Am I headed for disaster?
My bf and I have been together for almost 6 years. It has generally been a wonderful relationship but we’ve had our challenges and brief breakups. Among the challenges is his financial situation. As of now, he is in a much better financial condition than the other years because I helped him budget and his friend gave him a job. He’s more careful about what he spends to make sure that he does not overspend on his credit card. However the reality is that between work and Social Security he just about breaks even on bills including his rent. He has been pressuring me to live with him and move in my home and I am very concerned that the precarious financial situation he could be in could haunt me. He has very little saved for retirement or rainy day fund so this could become part of my problem. However he is very loving and caring for me and my children and has many other qualities.
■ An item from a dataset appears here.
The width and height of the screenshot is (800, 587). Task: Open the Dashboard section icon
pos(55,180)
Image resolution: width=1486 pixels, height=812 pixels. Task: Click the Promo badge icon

My daughter lives out of town and she does not care for him at all because she really feels he is so wrong for me given his misrepresentations about his finances in the past but more so because he is in a weak financial position . I am in a much different position since I have worked and saved money all my life and been very cautious about spending so I am looking forward to a comfortable retirement however I don’t have enough for both of us.
My daughter really wants nothing to do with him and she does live out of town and it’s sort of doable so I don’t really bring him up to her when he’s over.
I recently had surgery and he’s been over a few times to help me and I’m still recovering but last night he yelled at me after I
got off the phone with my daughter because I did not tell her he was over helping me and making me dinner etc. I told him I really was not up to arguing about it which I wasn’t and it seemed that he felt a little bad about yelling at me given that my health condition was impaired but he never really apologized. I want to add that my boyfriend was also aware that last week was the 7th anniversary of my late husbands death from cancer and I have to go take a test this week for precancerous tissue which he will go with me for. Needless to say I’m not emotionally strong right now. I find it disturbing he can only think of himself but then he is so loving and caring. Do I run from him or just grin and bear it since no one is perfect and somehow deal with my daughter?
It sounds like he got better with his money which is good, but if you're unsure, wait before he moves in.
If he putting pressure on you to move in all the time then that needs to stop too.
It’s yours and his relationship, not your daughter. Unless she is seeing a lot of red flags? And you agree with her? Or she can’t pin point what it is that makes her dislike him but somethings not right.
no, he shouldn’t of shouted at you, but why didn’t you tell your daughter he was there to help you? That could add to her disliking him even more, as in she probably thought ‘he’s not even there to look after you’. When actually he was there helping so was probably quite hurt.
In you last sentence you put should I run or grin and bear it. You don’t have to grin and bear anything if you’re not happy with him or are worried, do t trust him, then don’t stay with him. I understand it can be sconfusing when you’ve got other people opinions but listen to yourself and what you want.